Ma è allo stesso tempo vero, come affermato anche dal Dott. Dell’Acqua del Miur nel suo discorso di apertura del convegno tenutosi in Regione Lazio lo scorso 22 novembre 2018, che la scuola ha la possibilità di fronteggiare efficacemente il fenomeno anche oggi, grazie alla libertà datagli dalla autonomia scolastica e grazie allo strumento altamente potente (proprio per la sua flessibilità) che è il PDP, di cui già dispone. Non è necessario che siano presenti presidi o insegnanti “illuminati”: bastano persone di buonsenso che sappiano mettersi in discussione e confrontarsi davanti a questa nuova realtà.

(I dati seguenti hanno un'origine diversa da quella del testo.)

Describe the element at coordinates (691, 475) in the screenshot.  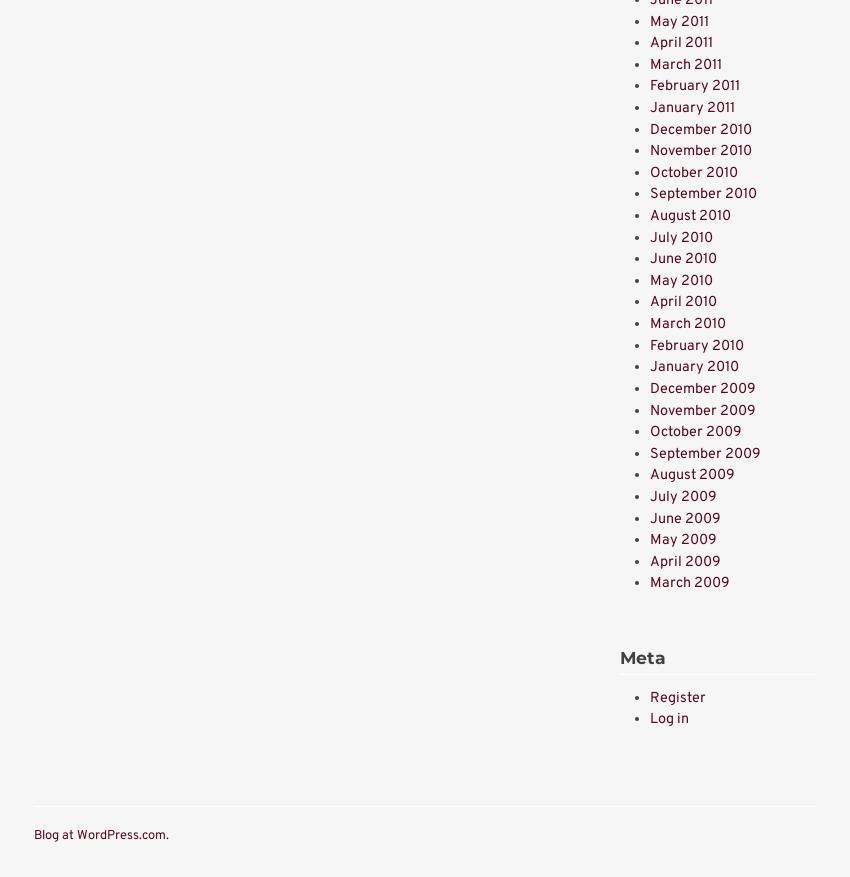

Diventa pertanto fondamentale l’alleanza reciproca tra scuola e famiglia: esse hanno il compito di lasciarsi interrogare da questo Bisogno che richiede un’attenzione appunto Speciale e hanno il dovere di comunicare e di collaborare per raggiungere il benessere dell’alunno.

Non è nemmeno necessaria una certificazione ma la famiglia, se vuole, può coinvolgere l’esperto, il professionista che “abilitato ad emettere una «diagnosi», ovvero un giudizio clinico attestante la presenza di una patologia o di un disturbo, può redigere, a richiesta del genitore/esercente la potestà genitoriale/tutore dell’alunno, apposita relazione clinica circa la necessità di attenzione particolare a bisogni e processi formativi. La suddetta relazione è consegnata alla scuola dal genitore fermo restando il principio secondo cui «… il Consiglio di classe è autonomo nel decidere se formulare o non formulare un Piano Didattico Personalizzato…» (Nota MIUR n. 2563 del 22.11.2013).

Famiglia e scuola insieme già da oggi, dunque, così da trovare la risposta più efficace per fronteggiare il fenomeno dell’Hikikomori e contrastare l’insuccesso formativo e l’abbandono scolastico.